* _Work item_: Under this line sits a listing. Repeat exactly and only its lines from the one holding "427x365 pixels." through the one holding "Screen dimensions: 888x661"; skip pictures.

* _Given information_:
-*-

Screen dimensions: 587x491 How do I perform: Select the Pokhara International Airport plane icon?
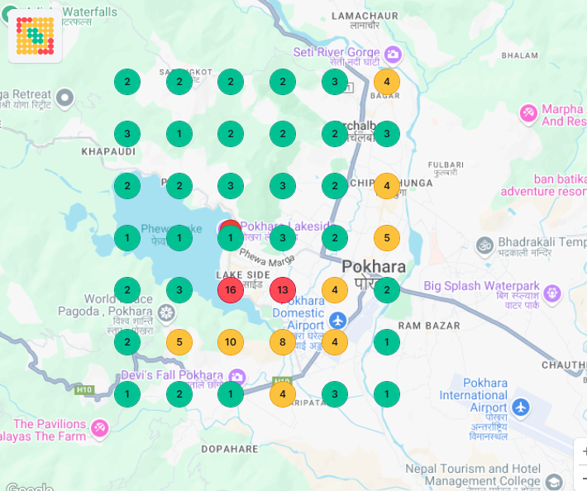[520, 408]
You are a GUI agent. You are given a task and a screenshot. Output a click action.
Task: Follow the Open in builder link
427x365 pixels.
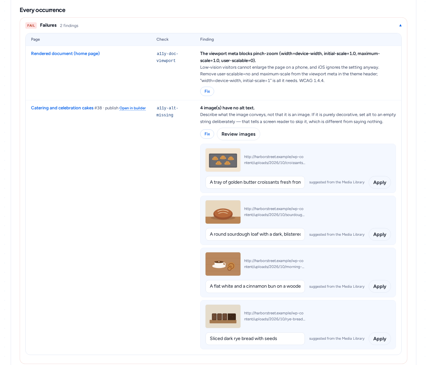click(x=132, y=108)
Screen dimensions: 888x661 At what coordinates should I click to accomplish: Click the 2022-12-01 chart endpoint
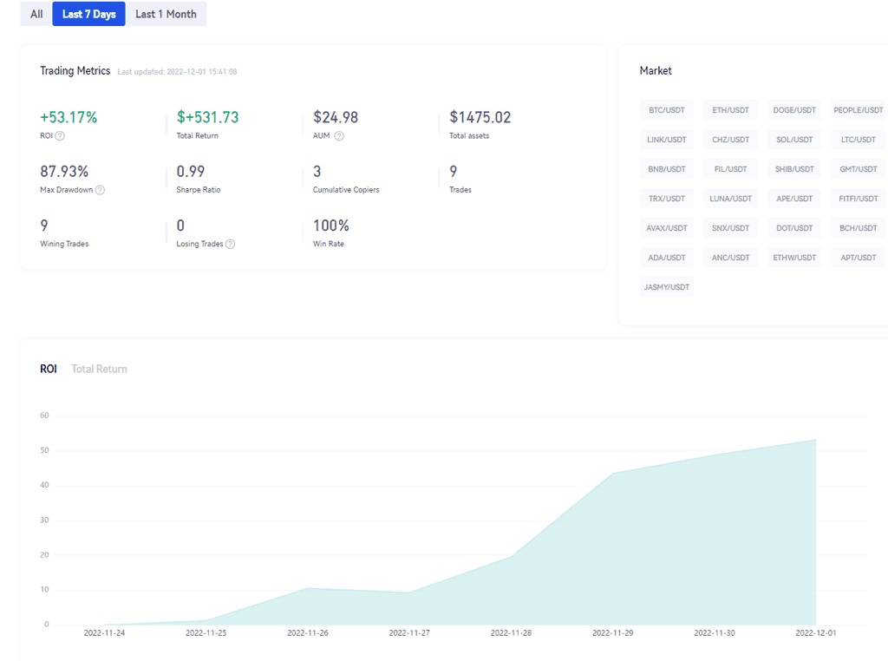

-*-

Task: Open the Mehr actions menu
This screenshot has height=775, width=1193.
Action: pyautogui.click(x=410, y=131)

-*-

* _The completed task_:
427x365 pixels.
click(x=132, y=108)
Screen dimensions: 888x661 At what coordinates should I click to accomplish: Click the 2022-12-01 chart endpoint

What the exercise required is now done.